Jérôme Leroy © Pascal Ito / La Manufacture des livres
Député socialiste du Nord, Patrick Bonneval s’apprête à repartir en campagne lors des nouvelles législatives. Son nom circule dans des sphères influentes et officieuses comme celui d’un possible recours à Matignon. Mais à soixante ans, Bonneval sent « la proximité de la vieillesse et de la mort, du temps qui reste ». Surtout, une improbable rencontre avec Francesca Crommelynck, militante identitaire de vingt ans et fille d’un responsable local du Bloc Patriotique, le parti d’extrême droite aux portes du pouvoir, va changer sa vie…
Coup de foudre et coups de feu
Les lecteurs de Jérôme Leroy retrouveront dans La Petite fasciste (un titre qui aurait pu être celui d’un roman d’ADG) des personnages croisés dans Le Bloc et L’Ange Gardien, deux polars de belle ampleur parus à la Série Noire.
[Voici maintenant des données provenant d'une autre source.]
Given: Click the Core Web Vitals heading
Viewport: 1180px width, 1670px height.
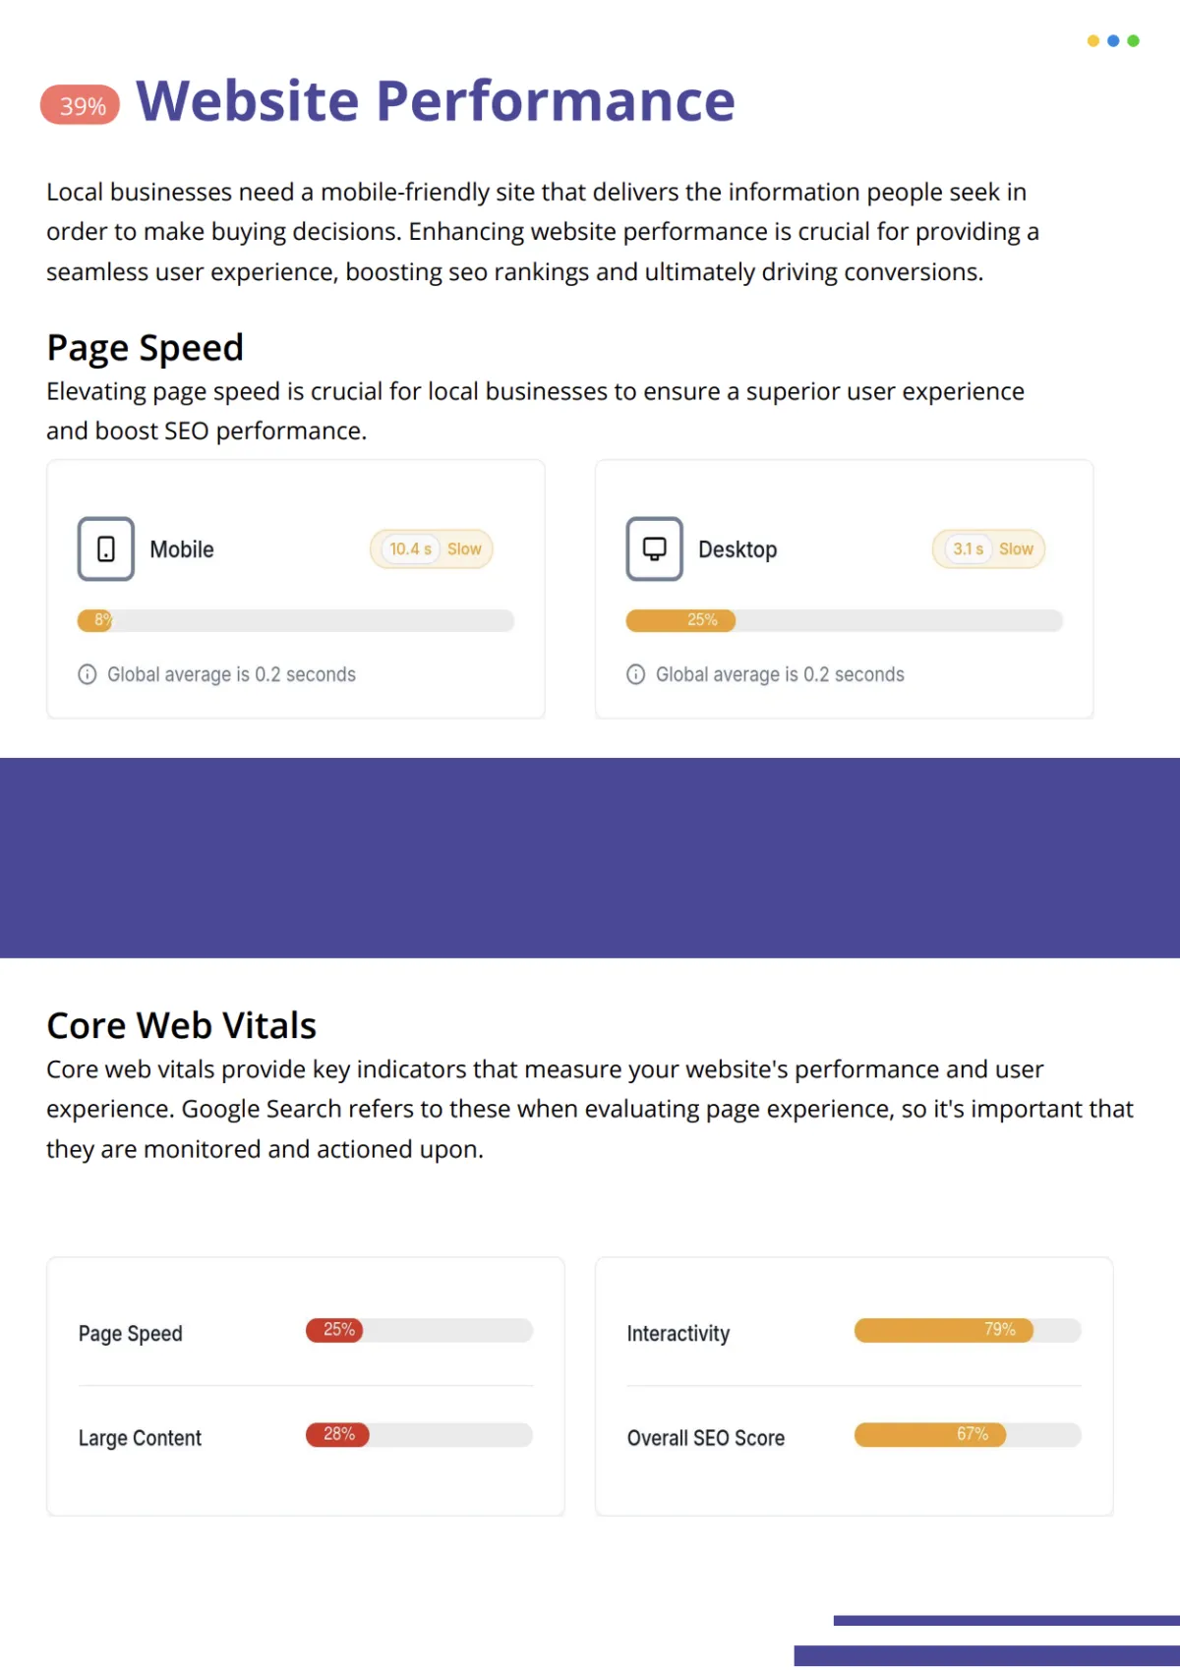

Pour autant, l’intrigue déployée ici n’exige pas d’avoir lu les ouvrages précités. Un narrateur omniscient, manière de démiurge malicieux, nous entraîne au cœur d’un récit – et de ses ramifications – parfaitement composé. A son habitude, Jérôme Leroy mêle les tons, varie les registres, pratique le pas de côté poétique et l’uppercut, force sur l’épouvante, fait entendre une petite musique mélancolique.
Chez lui, coup de foudre et coups de feu vont de pair. Un tueur à gages s’invite dans la partie. L’Etat profond tisse sa toile. Et si l’amour était la dernière forme de sédition absolue ? « Un des plaisirs les plus subtils des amants est de comploter contre le reste du monde, de franchir des lignes, d’inventer des camouflages pour devenir introuvables et injoignables », écrit Leroy. Son éloge de la fuite est une affaire de style autant que de morale.